Haworth projections are useful for showing cyclic structures.
Fructose is a ketohexose with the chemical formula C6 H12O6. It is laevorotatory.
Fructose is found in both open-chain and cyclic ring structures.
The cyclic structure is obtained when the hydroxyl group at C 5 gets added to the
carbonyl group at C 2. The cyclic structure thus obtained is a five-membered ring.
   Cyclic ring structures with five-membered rings are called furanoses.
   Carbohydrates: Disaccharides
   Glycosidic bonds link monosaccharides through an oxygen atom.
   Sucrose, a non-reducing sugar, is made from glucose and fructose.
   Solutions of sucrose are dextrorotatory, but when sucrose is hydrolysed, it becomes
   laevorotatory.
• The hydrolysis of sucrose produces a mixture that is laevorotatory. A change in the sigh
  of optical rotation from dextrorotatory to laevorotatory that takes place during the
  process of hydrolysis is called the inversion of sugar.
   Maltose is made from two glucose units, while lactose is made from galactose and
   glucose.
   Carbohydrates: Polysaccharides and Importance of Carbohydrates
   Polysaccharides contain many monosaccharide units joined together by glycosidic
   linkages.
   Chemically, starch is a polymer of α isomer of D-(+)-glucose.
   Starch is made of two components: amylase and amylopectin.
   Cellulose is a straight-chain polysaccharide.
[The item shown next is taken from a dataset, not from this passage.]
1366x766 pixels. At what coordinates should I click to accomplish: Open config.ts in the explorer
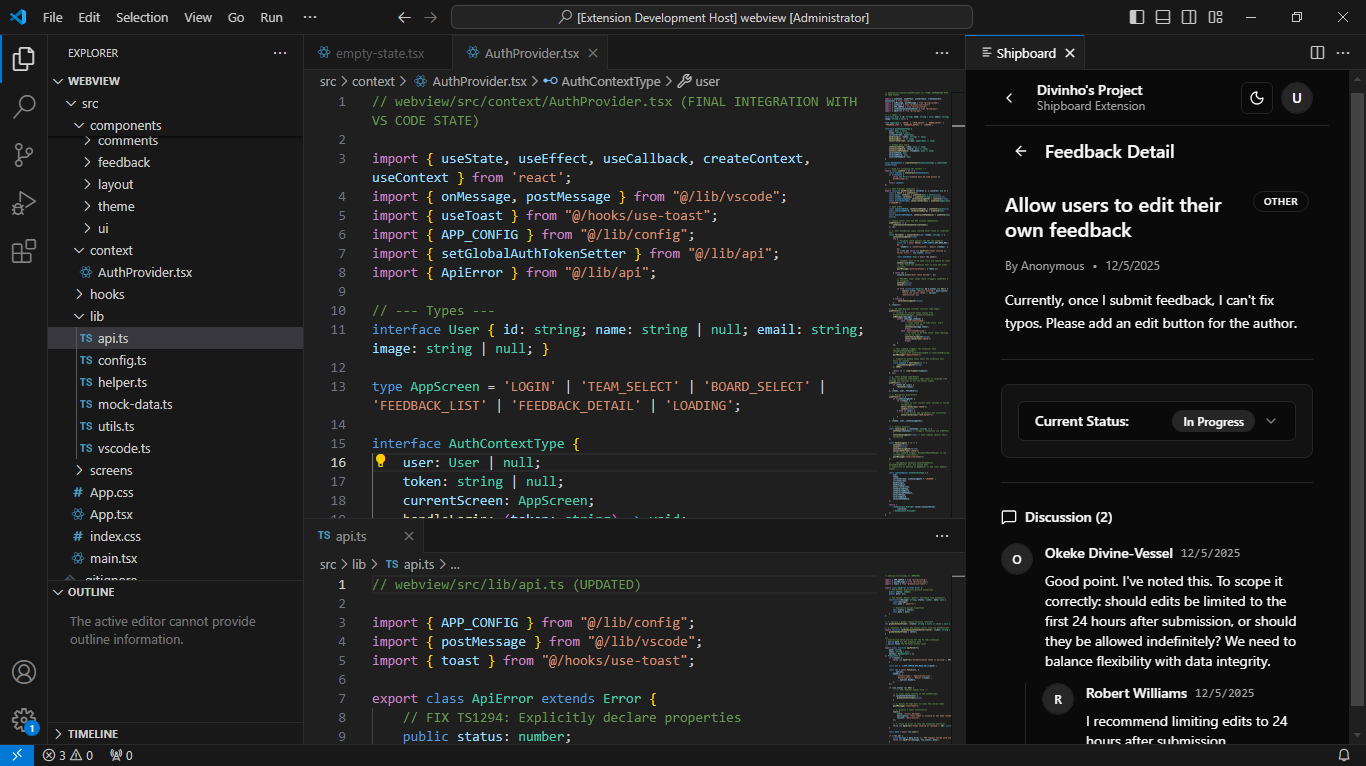[x=121, y=360]
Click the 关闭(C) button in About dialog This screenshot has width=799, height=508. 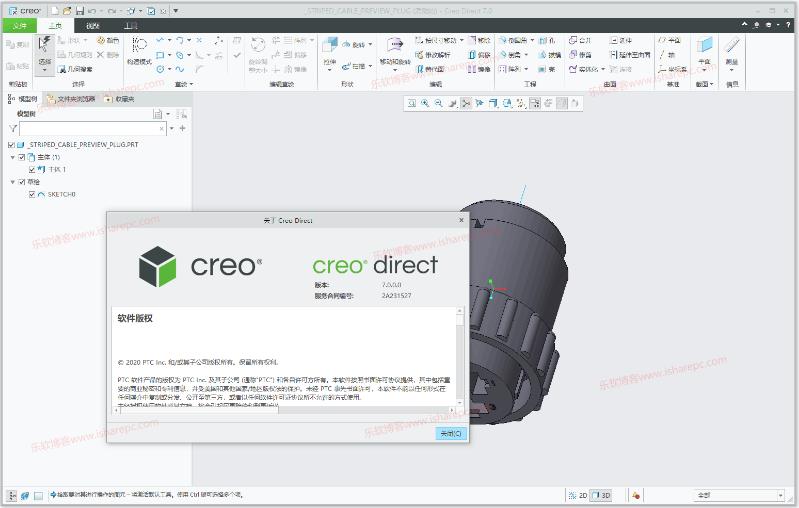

It is made up of chains of β-D-glucose
   units.
   Cellulose is a polysaccharide that makes up plant cell walls.
   Glycogen is the storage form of glucose in animals.
   Carbohydrates have a variety of important uses
Proteins: Amino Acids
Proteins are polymers of α-amino acids. Naturally occurring proteins are made from L –
amino acids only.
Amino acids contain an-NH2 group and a –COOH group, with a side chain, all attached
to the α-carbon.
Amino acids can be classified as acidic, basic or neutral on the basis of their nature.
Amino acids form zwitter-ions in aqueous solutions.
The high melting points and solubility of most of the amino acids is due to their dipolar
ion structure.
Proteins: Structure and Denaturation, Enzymes
Proteins are polymers of α-amino acids that are linked by peptide bonds.
Protein structures can be described as primary, secondary, tertiary and quaternary.
α-helices and β-sheets are important examples of secondary structure.
Proteins can be denatured by a change in temperature or pH.
Enzymes are proteins that catalyse specific reactions.
Vitamins
Vitamins are necessary part of our diet, and deficiencies lead to specific diseases.
Vitamins A, D, E and K are fat soluble vitamins. Vitamin C an B group vitamins are
water soluble vitamins.
Vitamin A deficiency leads to xeropthalmia.
Vitamin D deficiency leads to rickets in children and osteomalacia in adults.
Vitamin K deficiency leads to slower blood clotting.
Vitamin E deficiency leads to fragile red blood cells and muscular weakness.
Vitamin C deficiency causes scurvy.
Vitamin B1 deficiency causes beriberi.
Nucleic Acids
Nucleic acids are the biomolecules present in all living cells, and are responsible for
transmitting genetic information from one generation to the next.
The basic components of nucleic acids include a pentose sugar, a phosphate group and
nitrogen bases.
DNA contains D-2-Deoxyribose, but RAN contains D-Ribose.
The nitrogenous bases in DNA are adenine, guanine, cytosine and thymine. RNA use
uracil in place of thymine.
The double helix structure of DNA is held together by A-T and C-G base pairing.
There are 3 types of RNA in cells.
Nucleic acids store genetic information and encode protein sequences.